------ Records for this exercise

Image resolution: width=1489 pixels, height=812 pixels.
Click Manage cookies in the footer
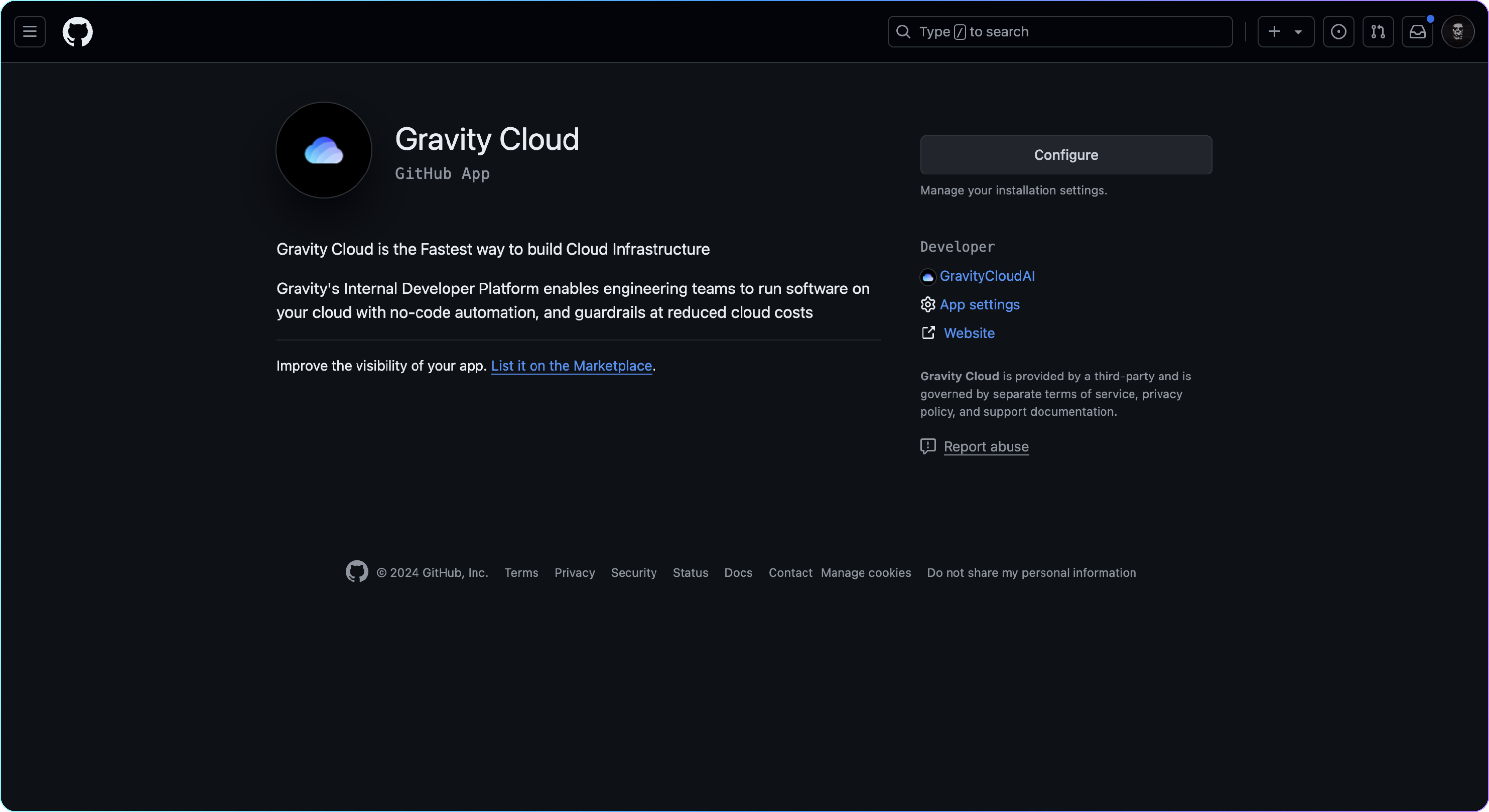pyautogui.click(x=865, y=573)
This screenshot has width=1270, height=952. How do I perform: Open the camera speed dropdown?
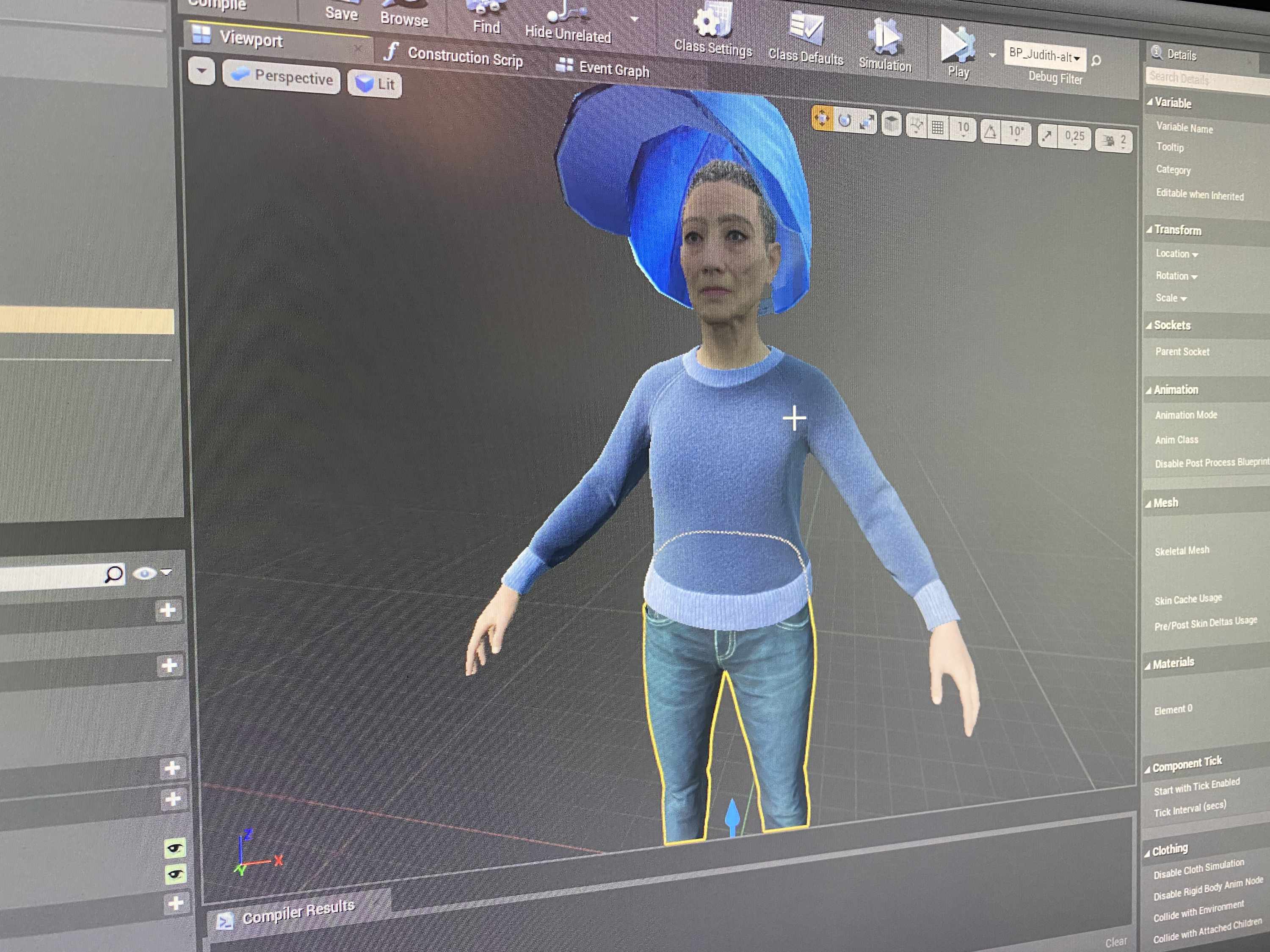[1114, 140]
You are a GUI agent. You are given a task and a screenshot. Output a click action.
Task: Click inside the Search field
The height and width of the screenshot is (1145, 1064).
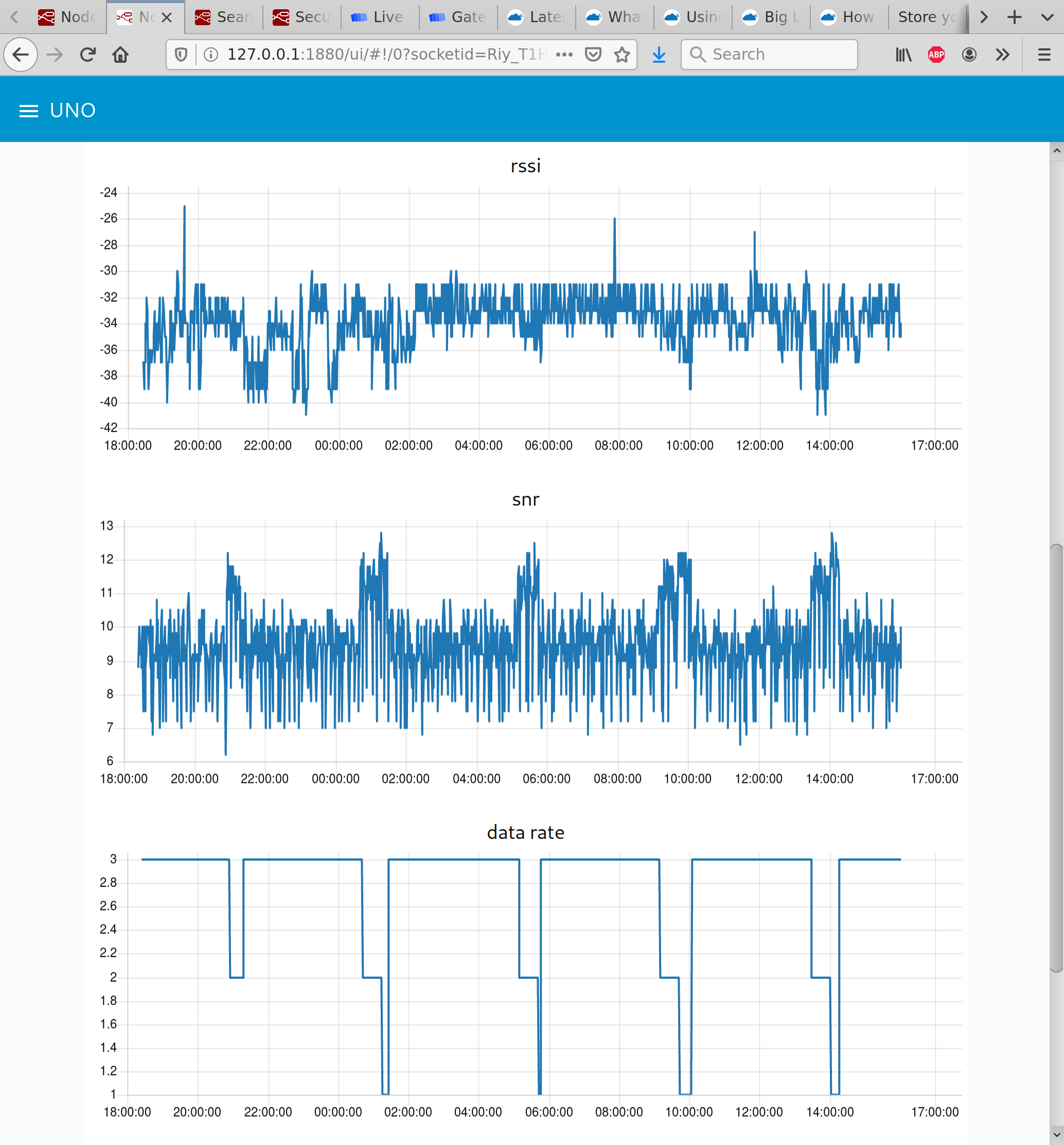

------------
------ Records for this exercise

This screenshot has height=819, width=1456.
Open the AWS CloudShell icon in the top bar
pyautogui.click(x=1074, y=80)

------------
------ Records for this exercise

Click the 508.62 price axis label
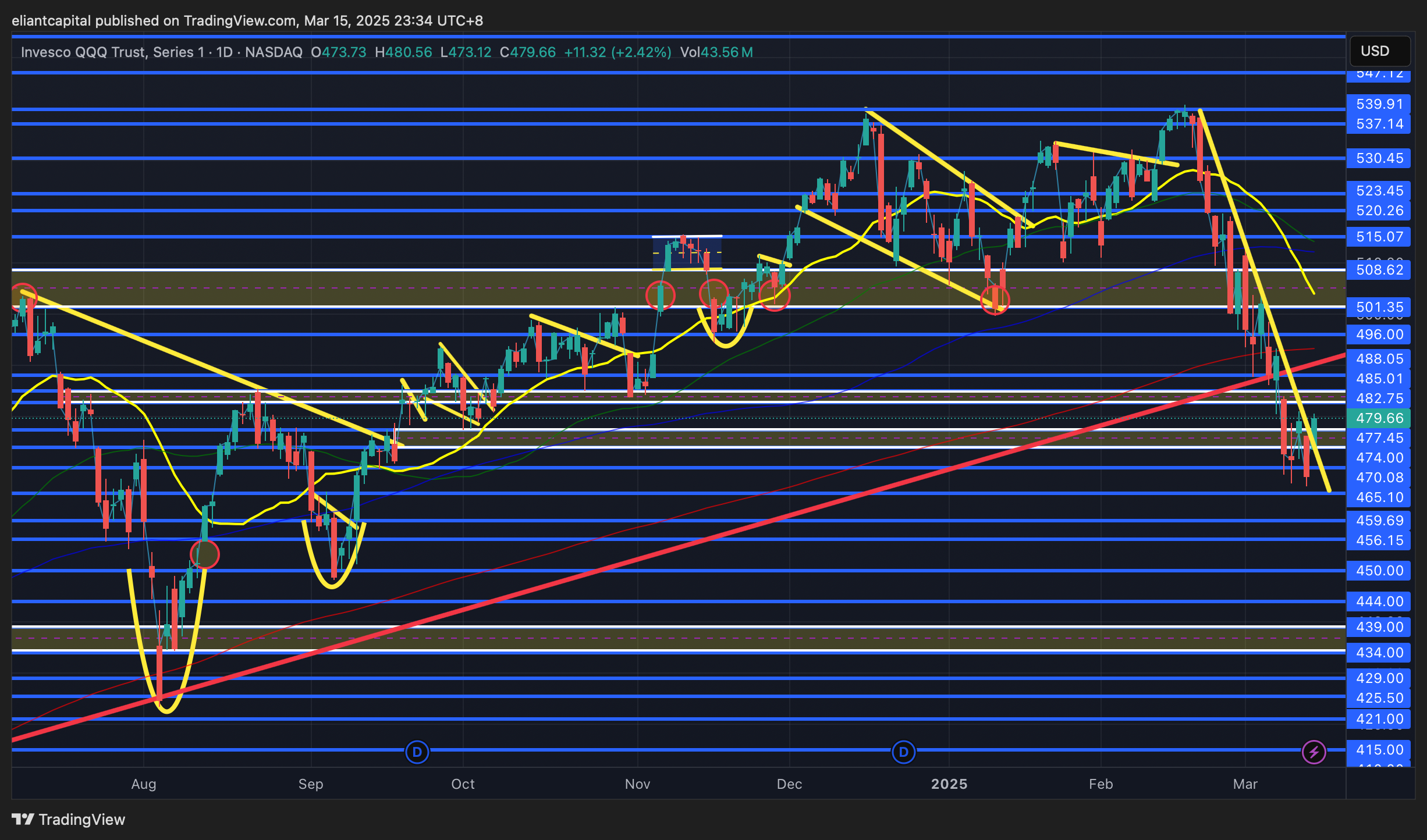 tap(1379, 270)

------------

* _How to complete this task_: Above are the records; restate exactly the lines from the one containing "Image resolution: width=1489" through the one containing "The height and", keeping pictures out.

* _Solution to the exercise_:
Image resolution: width=1489 pixels, height=812 pixels.
Click Manage cookies in the footer
pyautogui.click(x=865, y=573)
This screenshot has width=1270, height=952. How do I perform: Open the camera speed dropdown?
[1114, 140]
You are a GUI agent. You are given a task and a screenshot. Output a click action.
Task: Click inside the Search field
The height and width of the screenshot is (1145, 1064).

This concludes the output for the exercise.